§ Work instruction: Edit the material from its start through the line with "(773, 222)." by putting "volume-slider-fill" in place of "quality-slider-fill" and changing nothing else. Omit the pictures from your answer.

§ Stored data entries:
======
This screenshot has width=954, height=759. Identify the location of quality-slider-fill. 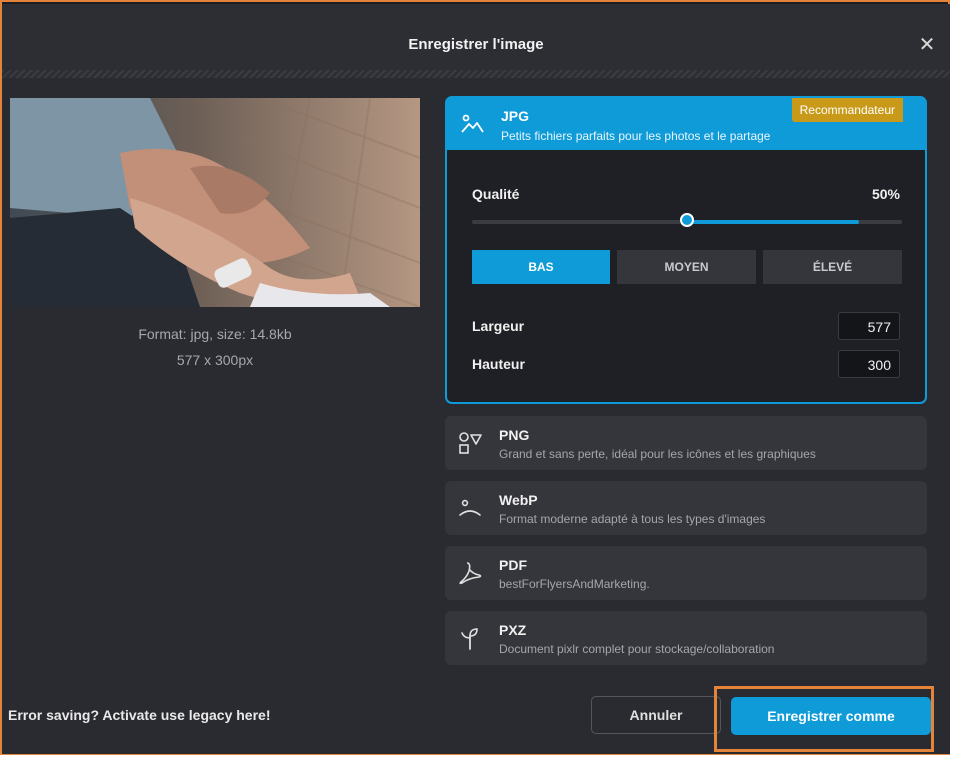
(773, 222).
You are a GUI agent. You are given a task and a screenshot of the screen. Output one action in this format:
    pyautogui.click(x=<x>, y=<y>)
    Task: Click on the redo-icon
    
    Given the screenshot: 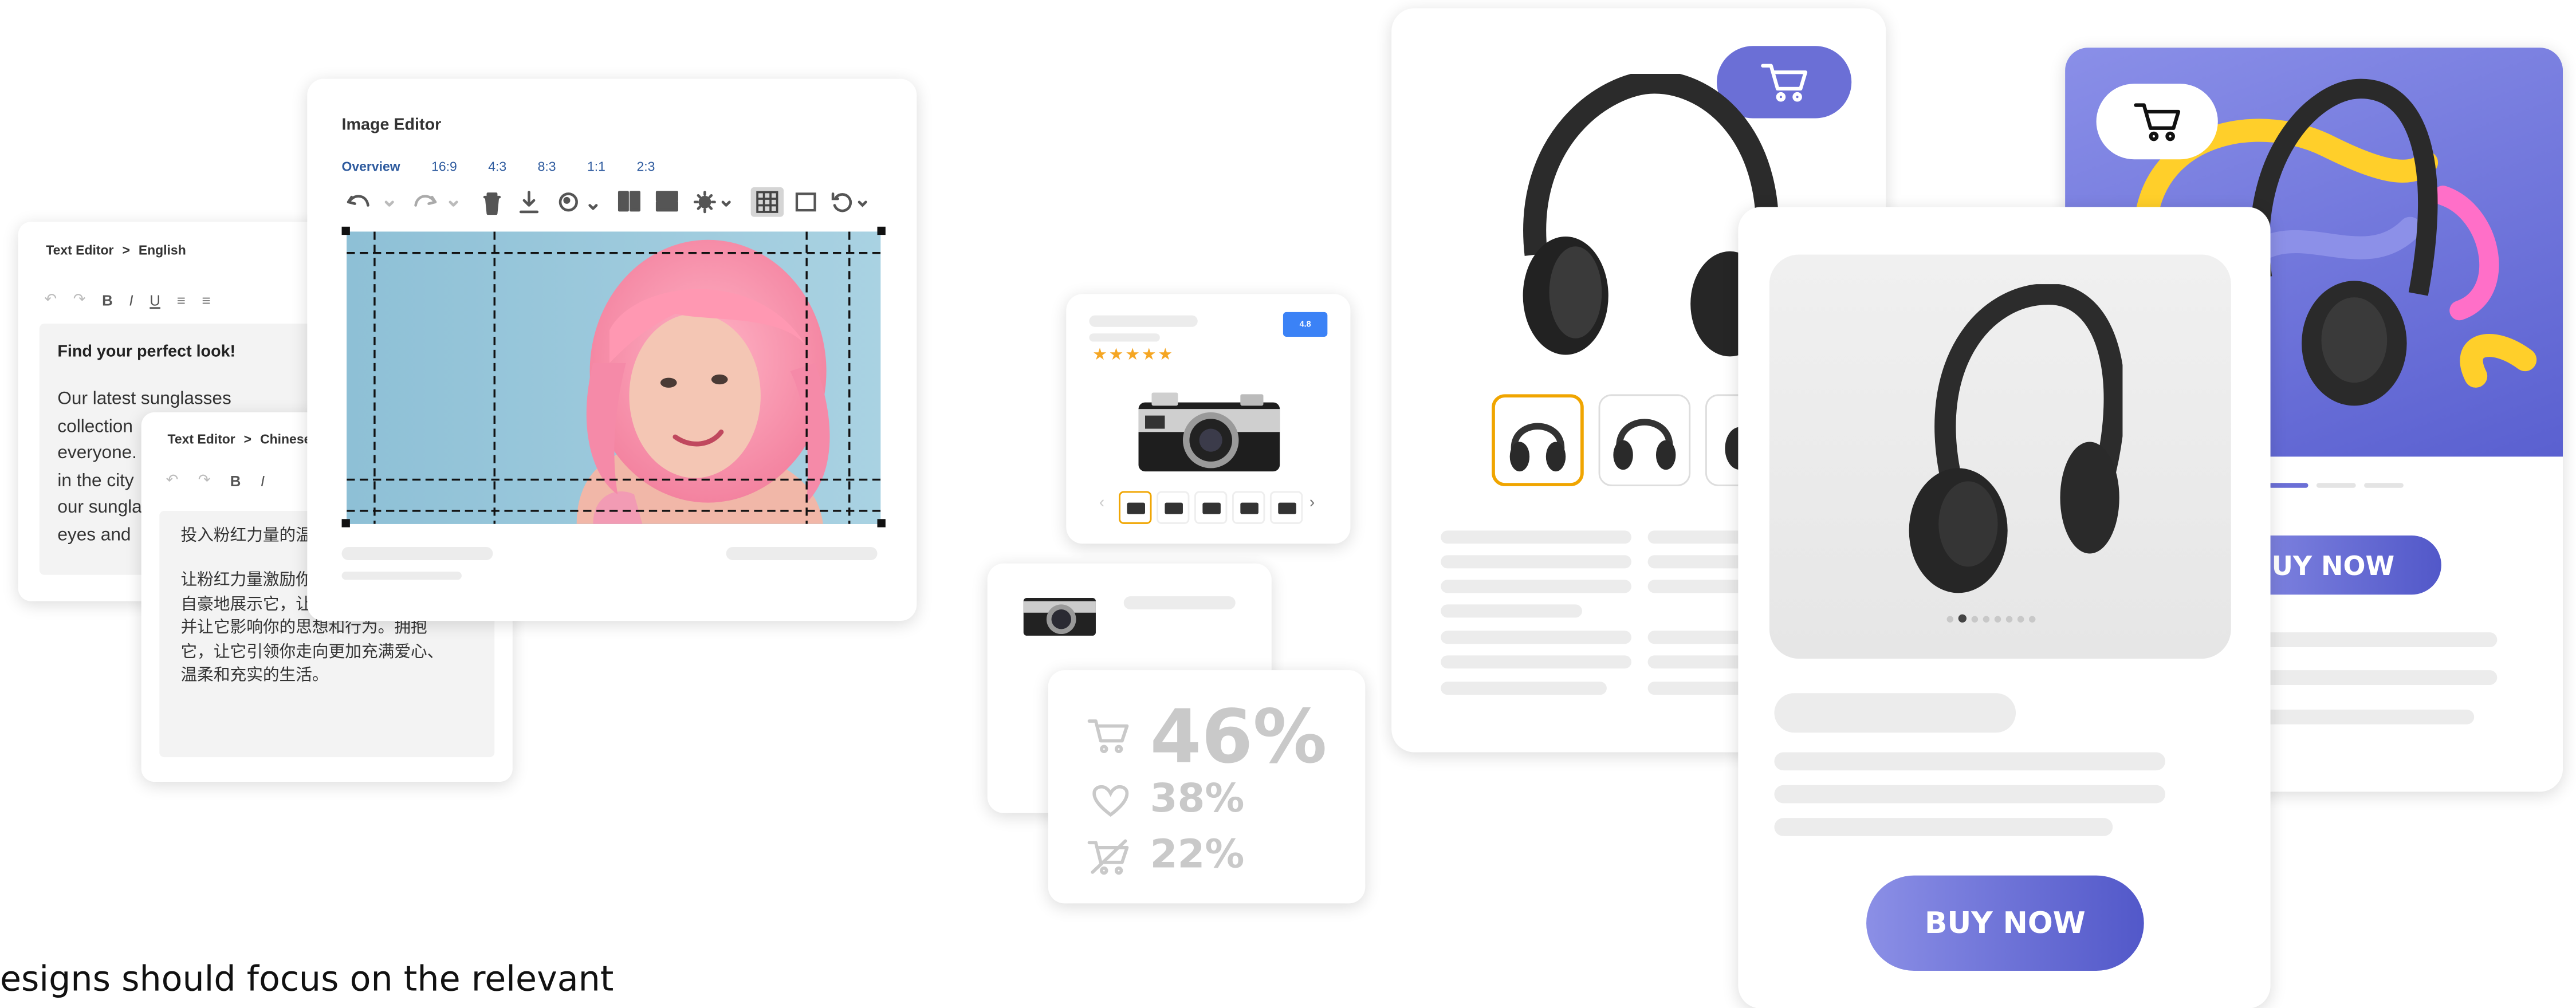 What is the action you would take?
    pyautogui.click(x=436, y=201)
======
§ Exercise output:
This screenshot has width=954, height=759. Identify the location of volume-slider-fill. 
(773, 222).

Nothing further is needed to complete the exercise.